Main article: Cincinnati, Ohio/Statistics

Nearly complete

Acknowledging that everything can always be better, this is a list of things which are, for now, really quite accurate and thoroughly identified. Please add more things to this list if you've made a point of seeing that some particular thing in Greater Cincinnati has been mapped to the fullest; it's good to know what our strengths are!

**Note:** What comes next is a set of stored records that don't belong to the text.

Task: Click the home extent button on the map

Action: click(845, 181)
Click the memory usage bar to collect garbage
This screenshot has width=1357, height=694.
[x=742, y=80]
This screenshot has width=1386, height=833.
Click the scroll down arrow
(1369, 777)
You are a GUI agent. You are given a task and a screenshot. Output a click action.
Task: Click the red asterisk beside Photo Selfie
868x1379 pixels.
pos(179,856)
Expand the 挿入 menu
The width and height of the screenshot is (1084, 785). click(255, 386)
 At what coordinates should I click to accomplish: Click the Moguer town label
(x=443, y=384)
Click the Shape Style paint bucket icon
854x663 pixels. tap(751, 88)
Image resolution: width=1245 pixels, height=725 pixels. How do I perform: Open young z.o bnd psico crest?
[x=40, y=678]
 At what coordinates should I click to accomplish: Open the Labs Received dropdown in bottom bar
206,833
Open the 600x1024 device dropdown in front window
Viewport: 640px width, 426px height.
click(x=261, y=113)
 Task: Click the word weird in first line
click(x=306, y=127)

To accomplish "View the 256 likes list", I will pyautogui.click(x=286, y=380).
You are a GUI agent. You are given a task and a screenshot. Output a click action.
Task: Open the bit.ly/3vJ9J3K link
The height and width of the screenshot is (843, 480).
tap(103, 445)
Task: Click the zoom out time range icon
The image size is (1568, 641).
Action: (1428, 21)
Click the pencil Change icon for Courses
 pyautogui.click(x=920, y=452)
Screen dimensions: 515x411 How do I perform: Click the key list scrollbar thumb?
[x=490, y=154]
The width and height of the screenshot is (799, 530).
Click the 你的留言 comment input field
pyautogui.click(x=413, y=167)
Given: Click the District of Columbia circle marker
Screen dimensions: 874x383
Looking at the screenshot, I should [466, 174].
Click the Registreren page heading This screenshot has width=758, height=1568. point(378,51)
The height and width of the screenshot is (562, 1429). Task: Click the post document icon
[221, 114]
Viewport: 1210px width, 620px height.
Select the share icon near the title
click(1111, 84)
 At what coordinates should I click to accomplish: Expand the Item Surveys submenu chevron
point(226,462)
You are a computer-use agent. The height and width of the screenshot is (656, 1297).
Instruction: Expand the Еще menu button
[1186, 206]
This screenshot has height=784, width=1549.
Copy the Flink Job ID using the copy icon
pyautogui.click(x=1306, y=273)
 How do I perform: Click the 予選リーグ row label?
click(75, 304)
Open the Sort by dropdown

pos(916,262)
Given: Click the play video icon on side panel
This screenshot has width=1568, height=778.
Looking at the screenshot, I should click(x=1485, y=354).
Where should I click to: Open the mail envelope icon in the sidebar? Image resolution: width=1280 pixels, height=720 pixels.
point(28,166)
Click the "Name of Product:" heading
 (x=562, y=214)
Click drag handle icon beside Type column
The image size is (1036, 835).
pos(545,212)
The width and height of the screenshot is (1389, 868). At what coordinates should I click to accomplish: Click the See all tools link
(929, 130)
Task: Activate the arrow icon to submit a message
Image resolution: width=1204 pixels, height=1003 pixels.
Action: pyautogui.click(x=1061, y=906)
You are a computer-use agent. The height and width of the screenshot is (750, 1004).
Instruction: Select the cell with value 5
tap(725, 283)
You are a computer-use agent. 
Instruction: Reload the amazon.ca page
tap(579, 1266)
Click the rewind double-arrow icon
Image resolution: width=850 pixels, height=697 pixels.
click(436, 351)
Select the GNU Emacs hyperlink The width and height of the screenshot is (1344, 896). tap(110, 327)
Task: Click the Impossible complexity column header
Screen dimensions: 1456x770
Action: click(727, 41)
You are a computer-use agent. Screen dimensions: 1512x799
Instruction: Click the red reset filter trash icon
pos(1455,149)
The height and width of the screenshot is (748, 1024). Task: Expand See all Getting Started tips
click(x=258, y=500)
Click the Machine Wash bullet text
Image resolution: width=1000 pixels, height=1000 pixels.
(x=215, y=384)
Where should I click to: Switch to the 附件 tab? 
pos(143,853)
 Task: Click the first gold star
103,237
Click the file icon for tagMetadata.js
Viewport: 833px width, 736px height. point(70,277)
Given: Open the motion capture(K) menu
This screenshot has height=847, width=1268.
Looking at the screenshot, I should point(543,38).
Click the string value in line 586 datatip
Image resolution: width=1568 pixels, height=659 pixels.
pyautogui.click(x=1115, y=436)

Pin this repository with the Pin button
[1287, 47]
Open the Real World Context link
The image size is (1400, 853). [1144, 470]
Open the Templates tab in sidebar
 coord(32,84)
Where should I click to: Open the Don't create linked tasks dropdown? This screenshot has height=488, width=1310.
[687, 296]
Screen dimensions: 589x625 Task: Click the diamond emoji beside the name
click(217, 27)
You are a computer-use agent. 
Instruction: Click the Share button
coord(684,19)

  • Building footprints in urban areas
  • Major building footprints in suburban and rural areas
  • Cul-de-sacs (aka turning circles)
  • Marked pedestrian crossings
  • Coffee shops and bike shops for now, though such places are always changing
  • Schools and universities [7]
  • Street geometry and names have generally been vetted pretty thoroughly
  • Cincinnati neighborhood retail areas
  • Park boundaries and sports pitches in Cincinnati proper
  • High-voltage power lines and towers
  • Alleys are increasingly well-tagged. Almost all alleys are identified (service=alley), though many can still use names and other information.
  • Cycleways (bike paths, bike lanes and trails)
  • lanes=* on primary, secondary and tertiary streets
  • Golf courses (although details like golf cart paths, holes, and fairways are missing on many golf courses)
  • The Cincinnati Southern Railway (owned by the City of Cincinnati) is completely mapped to Chattanooga, although sidings, spurs, and level crossings are lacking in many places.
  • Turn lanes in southwestern Ohio and southeastern Indiana, amounting to 2.2% of turn lane miles in the U.S. as of January 2019

Plenty of room for improvement

Basemap display

  • Add buildings beyond Hamilton County.
  • Clean up buildings in Cincinnati that were drawn based on grainy Yahoo! aerial imagery.
  • Retag demolished buildings with demolished:building=*, especially in Hamilton County.
  • Classifying building=* tags, from a simple building=yes to something more informative. (apartments, retail, garage, house, church, etc.) [8]
  • Add tree cover in suburban and rural areas.
  • Add more 3D building data, particularly building heights.
  • Add more City of Cincinnati neighborhood boundaries as admin_level=10 relations, indicating any boundary disputes.

Search

  • Map and name residential subdivisions and shopping centers (they can get prominent labels, based on zoom level and area).
  • Add businesses pretty much everywhere.
  • Upgrade businesses to have brand tags suggested by iD. (Make sure to preserve more specific names and curly apostrophes if present.)
  • Make sense of neighborhood names within Covington.

Navigation

Public safety

  • Add retreat=yes to any Safe Place you come across (mostly fire stations, community centers, churches, and chain retailers).
  • Identify tornado sirens using OSIP, Mapbox, and Bing Streetside imagery.